Il n’y a pas d’adresse. On n’attend rien en retour. Ne pas craindre la monotonie. C’est elle qui joue. C’est un chapelet.
On ne porte pas de sens. Il ne s’agit pas de dire à quelqu’un en attendant une réaction ou en cherchant à provoquer quelque chose. Juste les faits. Comme quand Duras dit « je t’aime » dans Les Mains négatives. C’est un fait. Posé là dans toute sa puissance et toute son innocence.
Comme une transposition. Un rapport aux mots libéré de la question de l’efficacité. Ça ne veut pas dire plat, donc. Ça veut dire libre.
Et ça n’est pas abstrait. Au contraire. C’est absolument concret. C’est une façon d’être. De prendre place. Cette liberté-là. Pas partir. Prendre place. Sans aucune justification.
Ça se travaille, humblement et délicatement, en répétant, en essayant. Le souffle et le rythme. L’imaginaire. Ça, ça vient d’entendre. Quelque chose qui enfle. Quelque chose qui enfle silencieusement.
Tempo allegro. La lenteur, le rythme et le tempo très lents, mènent à presque un contre-sens. Parce que ce qu’on entend c’est le poids de la charge et la pression du temps plus que la force de vie. Il faut que ça ait l’air facile, comme marcher sur des vagues, ou marcher sur du feu. Alors on entend quelque chose d’un peu différent, et dans ce rythme léger, soutenu, se glissent les ruptures, les écarts auxquels je travaille.

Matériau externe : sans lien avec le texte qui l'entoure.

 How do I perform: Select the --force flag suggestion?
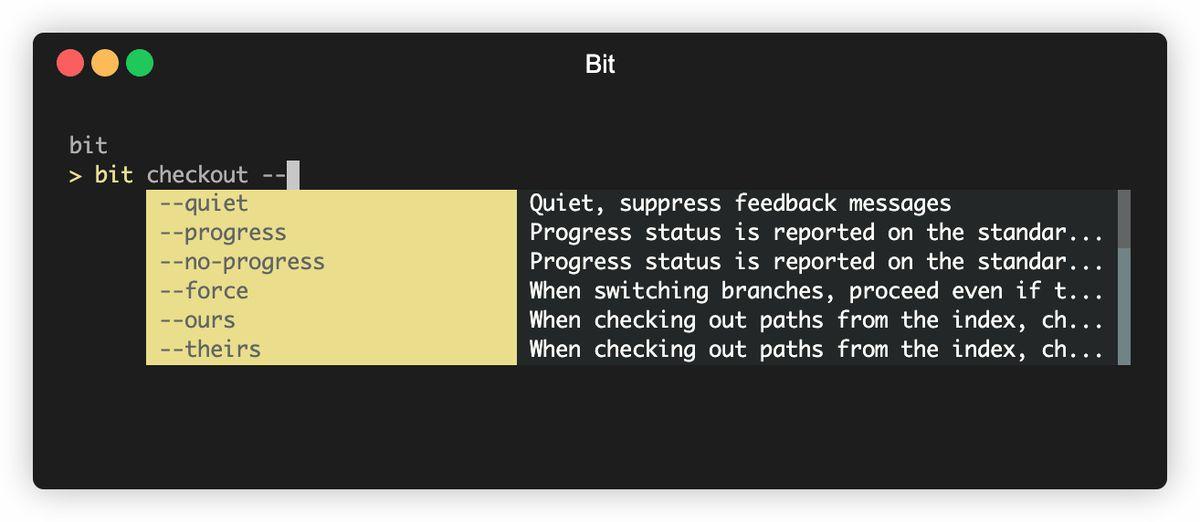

Muscler la parole, le souffle, l’imaginaire, détendre complètement l’énonciation.
Notes de travail
18. 03. 2020
Il faut que ça ait l’air facile.
L’acte, en grec ἔργον, est la réalisation. C’est ce qui donne forme au monde ou à ses parts : l’œuvre pénètre et transforme la matière.

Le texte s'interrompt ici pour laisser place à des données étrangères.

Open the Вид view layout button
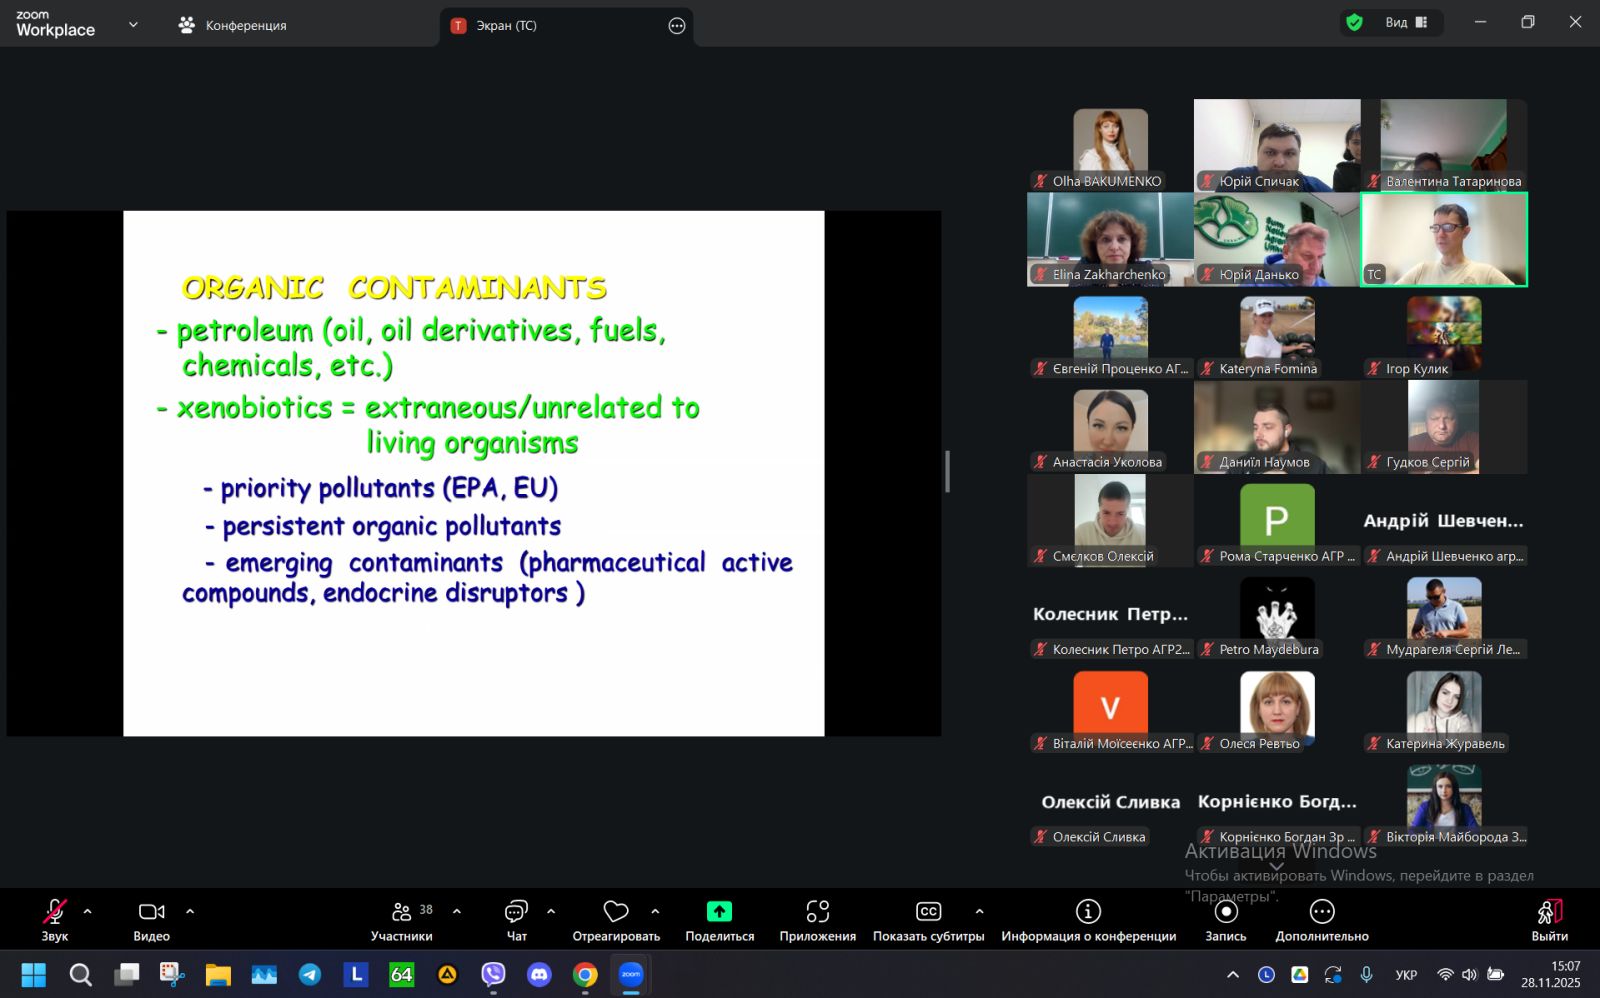The image size is (1600, 998). [1405, 22]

Paradoxe d’un dire qui soit complètement fondu dans l’être, imaginaire et corps, et qui pourtant semble détaché, comme flottant au-dessus. Pas la mélodie, pas les notes, mais la musique. Intervalles. Entre.
17. 04. 2021
La vie intérieure. La vie avec les objets. Le présent. Traverser une journée. Être traversée par une journée. Le vide. La distance. L’ennui et l’absence d’ennui. La femme-rouage. En prise directe. La chose vécue. Monde très vaste. Pas une bulle. Singularité. Périlleux. Ordinaire. Point d’appui. Fragile. Vacillante. Lumineuse. Solitude. Désir. Étonnement. Les autres. Mais pas étrangers. Les heures pleines. Les secondes et les minutes. Congestionné. Pudeur. Angoissant. Oppressant. Agaçant. Le souci de bien faire. Apnée. Crier. Respirer. Amoureuse. Air frais. Choses perdues et renversées. Café. Clope. Monter. Descendre. Entrer. Sortir. Aux prises. L’attention portée. Retard. Repas. La mort. Corps à corps. Le geste. Challenge. Garante. Tact. Délicatesse. Peur du vide. Amour du vide. Espace de bien-être. La tendresse. L’humour. Recouverte, rejointe, émergeant. Le bruit du monde. Le réel et le réel transposé.
Ne crie pas. La peur de sembler vindicative. Ne pas demander. (Encore – réclamer.) Prendre ou se taire. Et, ayant pris, se taire. (Sous peine d’y retourner.) Crier. Elle est pénible, celle-là. UNTRUE UNSEEN UNTOLD | Non-existent | Même pas mal | I’m tough I’m strong | A survivor | NOT ONE OF THEM | Not my sisters (lointaines cousines, tout au plus). Faut-il les crier, ces heures ? Comment dans un murmure faire entendre le cri.